What you will do:
What is needed is an exact copy of the lines from the one containing "Instruction: Select Autorité" through the last line of the entries below, both included.
=== Data records ===
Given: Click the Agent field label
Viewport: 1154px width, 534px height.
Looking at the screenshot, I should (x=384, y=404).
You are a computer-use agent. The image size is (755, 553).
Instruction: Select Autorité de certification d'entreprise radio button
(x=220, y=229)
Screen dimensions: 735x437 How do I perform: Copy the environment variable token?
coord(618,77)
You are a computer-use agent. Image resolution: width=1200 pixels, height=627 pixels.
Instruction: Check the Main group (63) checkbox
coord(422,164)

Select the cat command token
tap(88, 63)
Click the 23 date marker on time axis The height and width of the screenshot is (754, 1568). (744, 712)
===
Result:
Instruction: Select Autorité de certification d'entreprise radio button
(x=220, y=229)
Screen dimensions: 735x437 How do I perform: Copy the environment variable token?
coord(618,77)
You are a computer-use agent. Image resolution: width=1200 pixels, height=627 pixels.
Instruction: Check the Main group (63) checkbox
coord(422,164)

Select the cat command token
tap(88, 63)
Click the 23 date marker on time axis The height and width of the screenshot is (754, 1568). (744, 712)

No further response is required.